Unfortunately, this wasn't quite ready due to a large unexpected influx and the fact that all the food is prepared fresh - but the short wait was well worth it - the food was delicious when we got it home and shared it out in steaming piles.
We ordered King Prawns, Hokkien Noodles with Garlic Butter, Broccoli, Mushroom, Shallots, Onion and Thyme [Large portion] ($24); Satay Chicken [Large portion] ($24); Shaking Beef Five Spices ($24); Pork Belly Xa Xiu with Egg Rice ($16.90); Chicken Teriyaki (14.90) plus some portions of steamed rice.
This totalled $107, which for the amount of food was exceptional value for money.
The prawns were served with tails on (which I don't care for), but I do understand that many diners eat them, shells and all, which I suppose makes them a bit bisque-y. The flavour was excellent, perfectly cooked and the noodles were exceptional.
The satay chicken was tasty without being too strongly flavoured, and in fact, all the dishes were moderately spiced and probably the best word I could use would be 'comforting'.
The Teriyaki chicken was delicious as was the pork belly, but the real treat was the 'Shaking Beef' - a purely Vietnamese recipe (Thit Bo Luc Lac) in which the beef is seared cubed steak sautéed with garlic, onion, butter, and a soy marinade.
The beef goes onto a bed of lettuce, watercress, tomato and/or cucumbers, and usually served with a lime-salt-and-pepper dipping sauce.
The dishes also had something I've never eaten in Eastern food before - slices of potato. Delicious, but curious.
Overall, a delicious meal and a half and one we shall be ordering again.
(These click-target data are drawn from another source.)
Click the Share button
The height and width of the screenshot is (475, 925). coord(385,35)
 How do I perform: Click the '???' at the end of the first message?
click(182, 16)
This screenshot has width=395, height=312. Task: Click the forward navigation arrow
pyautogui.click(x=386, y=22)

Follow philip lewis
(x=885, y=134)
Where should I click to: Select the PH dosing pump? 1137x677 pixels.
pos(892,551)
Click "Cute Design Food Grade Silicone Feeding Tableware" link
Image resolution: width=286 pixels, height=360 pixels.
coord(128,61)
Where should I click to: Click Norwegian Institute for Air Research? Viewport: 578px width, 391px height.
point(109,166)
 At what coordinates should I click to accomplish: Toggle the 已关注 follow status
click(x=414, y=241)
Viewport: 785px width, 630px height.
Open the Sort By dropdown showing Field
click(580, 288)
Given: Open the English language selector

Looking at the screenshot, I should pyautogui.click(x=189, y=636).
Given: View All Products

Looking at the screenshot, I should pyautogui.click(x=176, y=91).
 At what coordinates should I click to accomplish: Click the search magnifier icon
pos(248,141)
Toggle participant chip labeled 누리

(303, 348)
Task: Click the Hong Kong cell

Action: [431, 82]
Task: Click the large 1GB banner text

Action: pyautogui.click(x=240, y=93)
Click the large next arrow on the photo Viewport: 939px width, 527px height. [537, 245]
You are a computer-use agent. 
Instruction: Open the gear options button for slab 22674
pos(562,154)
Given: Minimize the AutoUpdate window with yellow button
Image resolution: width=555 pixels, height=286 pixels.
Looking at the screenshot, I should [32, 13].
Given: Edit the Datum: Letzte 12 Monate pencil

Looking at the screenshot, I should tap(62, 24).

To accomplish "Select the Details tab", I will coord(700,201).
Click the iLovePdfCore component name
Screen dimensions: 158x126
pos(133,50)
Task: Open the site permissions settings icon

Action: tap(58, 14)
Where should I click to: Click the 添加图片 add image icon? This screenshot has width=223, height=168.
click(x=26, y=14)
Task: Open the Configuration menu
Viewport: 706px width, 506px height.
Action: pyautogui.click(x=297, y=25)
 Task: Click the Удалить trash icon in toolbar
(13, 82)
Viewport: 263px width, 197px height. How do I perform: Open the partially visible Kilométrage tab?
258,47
The menu is necessarily curtailed by the lack of in-house dining and I'm not sure what will be available on any given night. But there is a range of photographs of meals with descriptions and prices and that's worth browsing by itself.
There is a tiny question in my mind and that's to do with the name - House of Dao, which is either the owner's surname - Dao is a Vietnamese surname, or it could be the Chinese for 'the way' as a philosophical concept.
But there's no question in my mind about the quality of the food or its value. The motto of the House of Dao is 'It's nice ... it's right, Gotta love it!' - seems fair.
I haven't taken photos of our food as it wouldn't do it justice, so the illustrations are from their Facebook page - the food looks exactly the same, only very much more tidy and better arranged.
Agree with article on how yummy the food is. However Dine in is even better and available, there are many authentic viet dishes and the Dao are an ethnic group, in northern Vietnam and SW China. Otherwise correct, yummy food.